(Data items)
########
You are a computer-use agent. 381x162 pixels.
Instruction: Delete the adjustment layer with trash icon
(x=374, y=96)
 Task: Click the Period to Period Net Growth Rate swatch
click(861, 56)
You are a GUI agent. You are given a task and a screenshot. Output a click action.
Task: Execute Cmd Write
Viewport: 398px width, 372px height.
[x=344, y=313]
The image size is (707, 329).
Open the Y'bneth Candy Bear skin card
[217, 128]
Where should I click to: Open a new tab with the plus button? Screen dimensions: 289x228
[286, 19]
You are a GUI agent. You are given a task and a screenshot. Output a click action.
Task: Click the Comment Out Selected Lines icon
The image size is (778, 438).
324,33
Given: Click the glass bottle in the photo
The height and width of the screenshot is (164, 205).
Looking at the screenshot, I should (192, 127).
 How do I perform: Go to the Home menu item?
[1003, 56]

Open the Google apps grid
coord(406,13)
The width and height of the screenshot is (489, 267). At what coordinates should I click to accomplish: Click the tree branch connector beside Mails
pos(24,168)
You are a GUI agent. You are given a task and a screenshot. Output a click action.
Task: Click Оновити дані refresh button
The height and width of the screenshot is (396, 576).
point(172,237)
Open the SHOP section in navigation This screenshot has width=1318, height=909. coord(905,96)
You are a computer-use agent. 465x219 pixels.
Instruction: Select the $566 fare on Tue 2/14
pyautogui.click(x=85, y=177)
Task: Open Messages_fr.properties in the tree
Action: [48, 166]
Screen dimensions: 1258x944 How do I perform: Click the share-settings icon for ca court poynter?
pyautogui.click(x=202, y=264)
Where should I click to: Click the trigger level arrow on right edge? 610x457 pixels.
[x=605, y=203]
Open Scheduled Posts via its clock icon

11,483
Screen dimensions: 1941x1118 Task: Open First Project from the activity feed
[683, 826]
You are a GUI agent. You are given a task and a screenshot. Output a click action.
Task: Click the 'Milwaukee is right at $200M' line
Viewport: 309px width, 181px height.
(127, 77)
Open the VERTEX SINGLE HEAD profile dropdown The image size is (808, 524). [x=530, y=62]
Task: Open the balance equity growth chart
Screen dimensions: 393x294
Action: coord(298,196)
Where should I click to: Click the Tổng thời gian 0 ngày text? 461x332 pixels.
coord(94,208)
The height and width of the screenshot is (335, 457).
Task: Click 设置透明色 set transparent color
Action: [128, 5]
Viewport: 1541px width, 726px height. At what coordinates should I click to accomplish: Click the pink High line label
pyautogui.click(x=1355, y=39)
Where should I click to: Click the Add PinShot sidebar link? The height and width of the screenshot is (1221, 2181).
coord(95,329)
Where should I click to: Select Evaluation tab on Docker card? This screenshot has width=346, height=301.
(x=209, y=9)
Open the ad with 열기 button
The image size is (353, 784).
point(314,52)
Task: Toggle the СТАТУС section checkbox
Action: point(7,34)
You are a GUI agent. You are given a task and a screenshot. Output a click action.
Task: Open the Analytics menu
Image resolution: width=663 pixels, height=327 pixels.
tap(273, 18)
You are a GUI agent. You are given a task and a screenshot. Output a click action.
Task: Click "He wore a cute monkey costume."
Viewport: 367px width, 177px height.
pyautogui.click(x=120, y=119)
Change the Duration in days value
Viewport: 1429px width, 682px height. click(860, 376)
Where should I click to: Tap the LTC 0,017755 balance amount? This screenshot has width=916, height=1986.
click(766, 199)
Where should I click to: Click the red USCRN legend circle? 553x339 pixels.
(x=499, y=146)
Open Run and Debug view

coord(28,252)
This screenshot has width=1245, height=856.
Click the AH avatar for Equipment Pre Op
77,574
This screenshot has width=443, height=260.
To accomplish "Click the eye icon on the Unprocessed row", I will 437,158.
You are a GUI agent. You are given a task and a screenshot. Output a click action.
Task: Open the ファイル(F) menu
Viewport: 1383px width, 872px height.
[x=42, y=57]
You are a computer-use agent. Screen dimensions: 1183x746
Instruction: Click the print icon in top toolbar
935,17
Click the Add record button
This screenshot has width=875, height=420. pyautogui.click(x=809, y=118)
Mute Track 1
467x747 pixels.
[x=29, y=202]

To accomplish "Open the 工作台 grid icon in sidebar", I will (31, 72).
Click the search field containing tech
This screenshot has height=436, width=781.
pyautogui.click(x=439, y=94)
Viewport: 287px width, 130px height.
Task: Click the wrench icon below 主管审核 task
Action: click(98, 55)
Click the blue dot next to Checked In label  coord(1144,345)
########
→ **Request**
Turn the material above into a JSON list of strings with one string for each line. Leave out the blank lines.

→ **Reply to the exercise**
[
  "You are a computer-use agent. 381x162 pixels.",
  "Instruction: Delete the adjustment layer with trash icon",
  "(x=374, y=96)",
  " Task: Click the Period to Period Net Growth Rate swatch",
  "click(861, 56)",
  "You are a GUI agent. You are given a task and a screenshot. Output a click action.",
  "Task: Execute Cmd Write",
  "Viewport: 398px width, 372px height.",
  "[x=344, y=313]",
  "The image size is (707, 329).",
  "Open the Y'bneth Candy Bear skin card",
  "[217, 128]",
  "Where should I click to: Open a new tab with the plus button? Screen dimensions: 289x228",
  "[286, 19]",
  "You are a GUI agent. You are given a task and a screenshot. Output a click action.",
  "Task: Click the Comment Out Selected Lines icon",
  "The image size is (778, 438).",
  "324,33",
  "Given: Click the glass bottle in the photo",
  "The height and width of the screenshot is (164, 205).",
  "Looking at the screenshot, I should (192, 127).",
  " How do I perform: Go to the Home menu item?",
  "[1003, 56]",
  "Open the Google apps grid",
  "coord(406,13)",
  "The width and height of the screenshot is (489, 267). At what coordinates should I click to accomplish: Click the tree branch connector beside Mails",
  "pos(24,168)",
  "You are a GUI agent. You are given a task and a screenshot. Output a click action.",
  "Task: Click Оновити дані refresh button",
  "The height and width of the screenshot is (396, 576).",
  "point(172,237)",
  "Open the SHOP section in navigation This screenshot has width=1318, height=909. coord(905,96)",
  "You are a computer-use agent. 465x219 pixels.",
  "Instruction: Select the $566 fare on Tue 2/14",
  "pyautogui.click(x=85, y=177)",
  "Task: Open Messages_fr.properties in the tree",
  "Action: [48, 166]",
  "Screen dimensions: 1258x944 How do I perform: Click the share-settings icon for ca court poynter?",
  "pyautogui.click(x=202, y=264)",
  "Where should I click to: Click the trigger level arrow on right edge? 610x457 pixels.",
  "[x=605, y=203]",
  "Open Scheduled Posts via its clock icon",
  "11,483",
  "Screen dimensions: 1941x1118 Task: Open First Project from the activity feed",
  "[683, 826]",
  "You are a GUI agent. You are given a task and a screenshot. Output a click action.",
  "Task: Click the 'Milwaukee is right at $200M' line",
  "Viewport: 309px width, 181px height.",
  "(127, 77)",
  "Open the VERTEX SINGLE HEAD profile dropdown The image size is (808, 524). [x=530, y=62]",
  "Task: Open the balance equity growth chart",
  "Screen dimensions: 393x294",
  "Action: coord(298,196)",
  "Where should I click to: Click the Tổng thời gian 0 ngày text? 461x332 pixels.",
  "coord(94,208)",
  "The height and width of the screenshot is (335, 457).",
  "Task: Click 设置透明色 set transparent color",
  "Action: [128, 5]",
  "Viewport: 1541px width, 726px height. At what coordinates should I click to accomplish: Click the pink High line label",
  "pyautogui.click(x=1355, y=39)",
  "Where should I click to: Click the Add PinShot sidebar link? The height and width of the screenshot is (1221, 2181).",
  "coord(95,329)",
  "Where should I click to: Select Evaluation tab on Docker card? This screenshot has width=346, height=301.",
  "(x=209, y=9)",
  "Open the ad with 열기 button",
  "The image size is (353, 784).",
  "point(314,52)",
  "Task: Toggle the СТАТУС section checkbox",
  "Action: point(7,34)",
  "You are a GUI agent. You are given a task and a screenshot. Output a click action.",
  "Task: Open the Analytics menu",
  "Image resolution: width=663 pixels, height=327 pixels.",
  "tap(273, 18)",
  "You are a GUI agent. You are given a task and a screenshot. Output a click action.",
  "Task: Click \"He wore a cute monkey costume.\"",
  "Viewport: 367px width, 177px height.",
  "pyautogui.click(x=120, y=119)",
  "Change the Duration in days value",
  "Viewport: 1429px width, 682px height. click(860, 376)",
  "Where should I click to: Tap the LTC 0,017755 balance amount? This screenshot has width=916, height=1986.",
  "click(766, 199)",
  "Where should I click to: Click the red USCRN legend circle? 553x339 pixels.",
  "(x=499, y=146)",
  "Open Run and Debug view",
  "coord(28,252)",
  "This screenshot has width=1245, height=856.",
  "Click the AH avatar for Equipment Pre Op",
  "77,574",
  "This screenshot has width=443, height=260.",
  "To accomplish \"Click the eye icon on the Unprocessed row\", I will 437,158.",
  "You are a GUI agent. You are given a task and a screenshot. Output a click action.",
  "Task: Open the ファイル(F) menu",
  "Viewport: 1383px width, 872px height.",
  "[x=42, y=57]",
  "You are a computer-use agent. Screen dimensions: 1183x746",
  "Instruction: Click the print icon in top toolbar",
  "935,17",
  "Click the Add record button",
  "This screenshot has width=875, height=420. pyautogui.click(x=809, y=118)",
  "Mute Track 1",
  "467x747 pixels.",
  "[x=29, y=202]",
  "To accomplish \"Open the 工作台 grid icon in sidebar\", I will (31, 72).",
  "Click the search field containing tech",
  "This screenshot has height=436, width=781.",
  "pyautogui.click(x=439, y=94)",
  "Viewport: 287px width, 130px height.",
  "Task: Click the wrench icon below 主管审核 task",
  "Action: click(98, 55)",
  "Click the blue dot next to Checked In label  coord(1144,345)"
]